Copy, word for word, the lines of the entries below between the one with "You are a computer-use" and the one with "Instruction: Open the Transport menu", inclusive, and leave out everything else.

▶ [Records provided]:

*****

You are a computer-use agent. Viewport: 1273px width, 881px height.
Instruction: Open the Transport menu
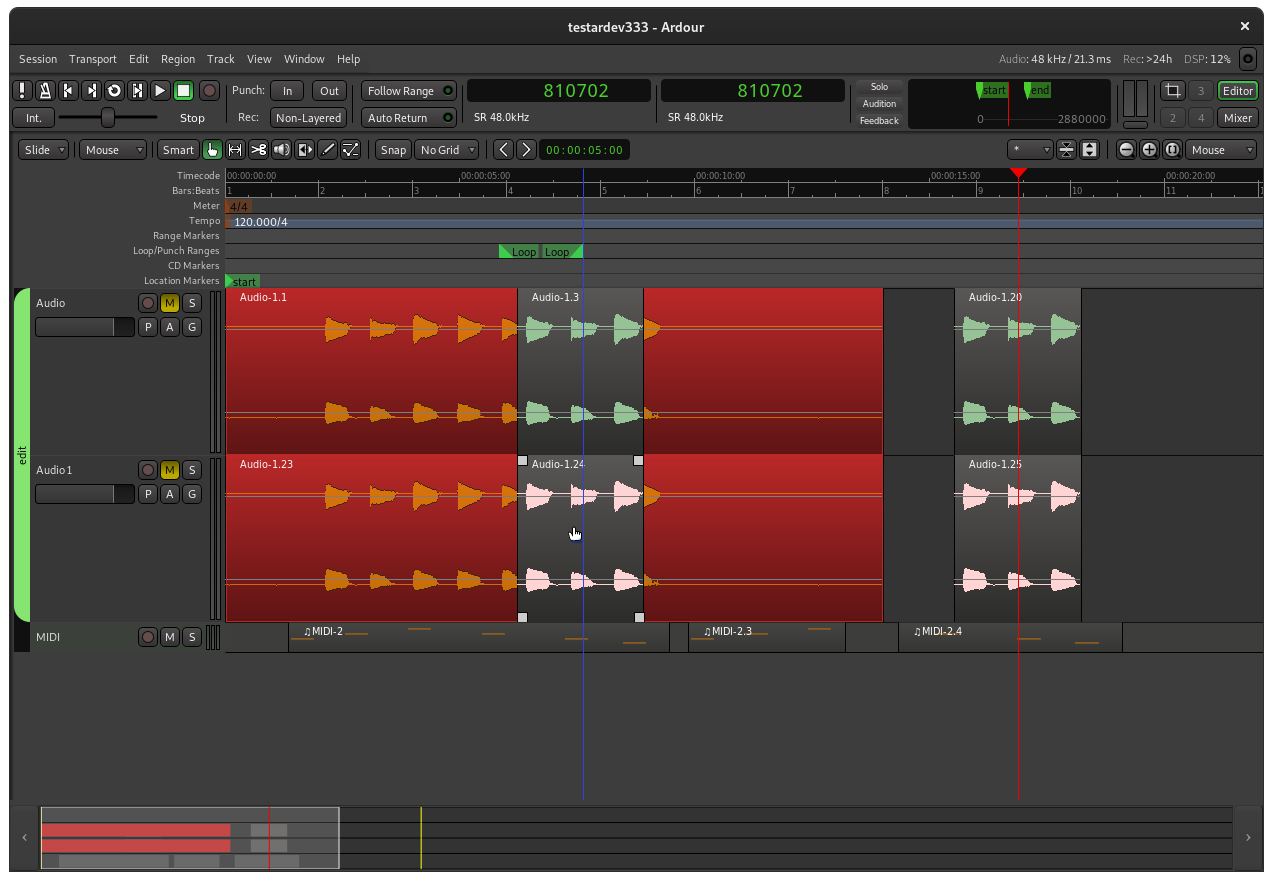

*****

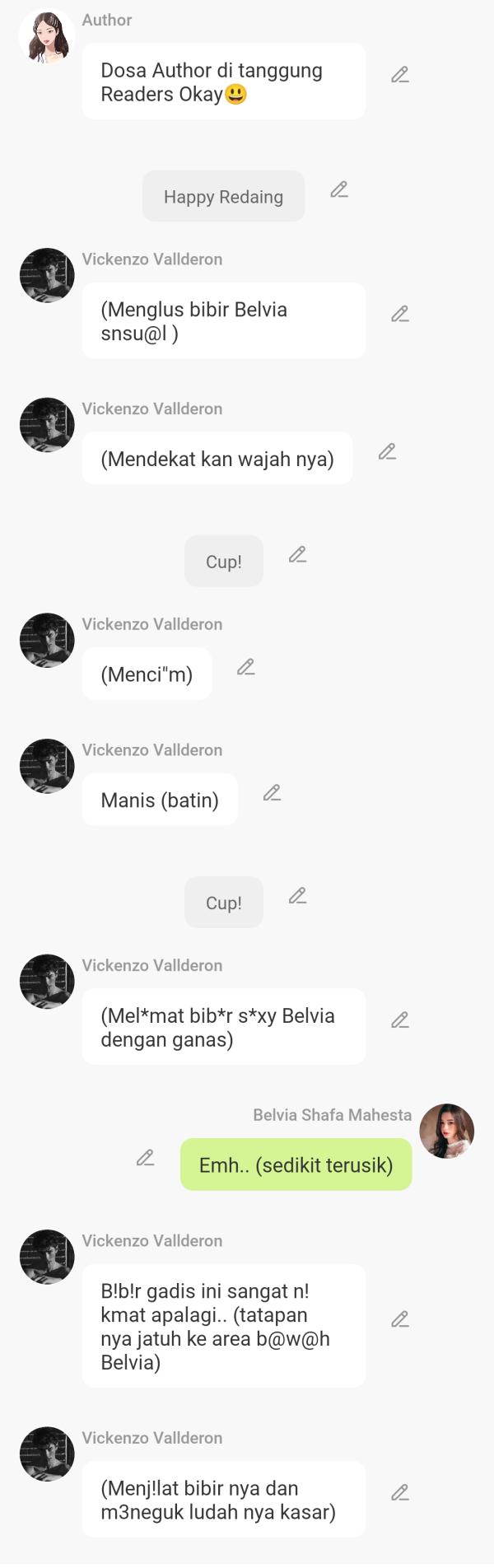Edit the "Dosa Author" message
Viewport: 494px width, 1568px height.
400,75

*****

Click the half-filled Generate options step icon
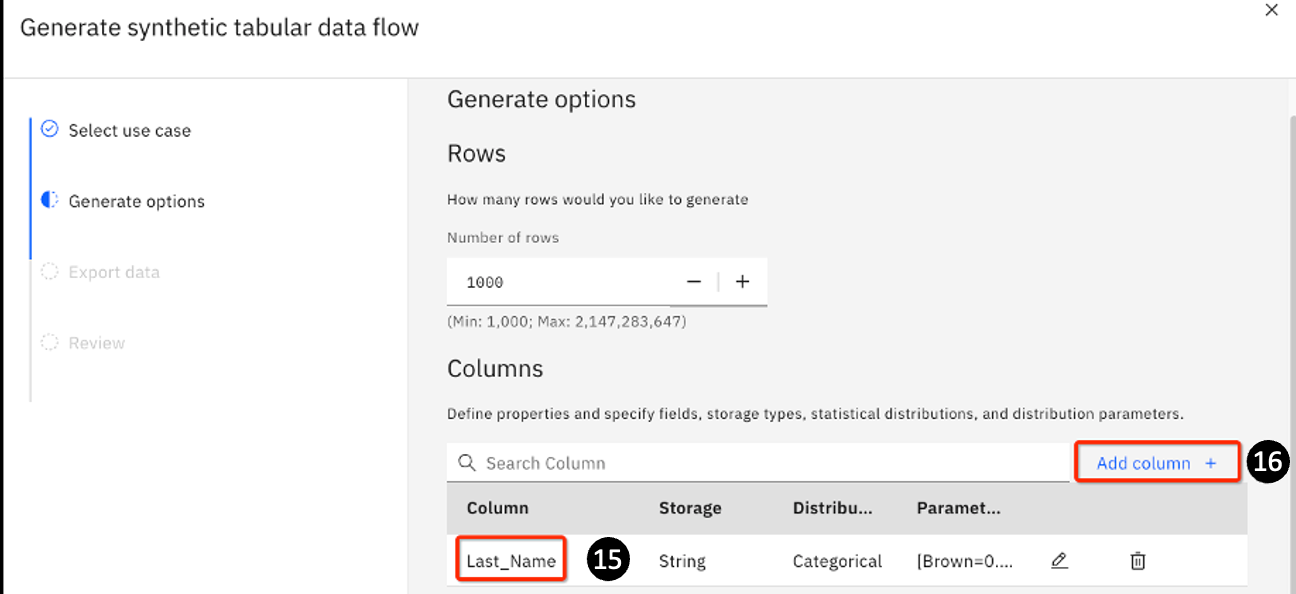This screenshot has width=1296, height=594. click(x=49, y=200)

*****

▶ [Response to this task]:
You are a computer-use agent. Viewport: 1273px width, 881px height.
Instruction: Open the Transport menu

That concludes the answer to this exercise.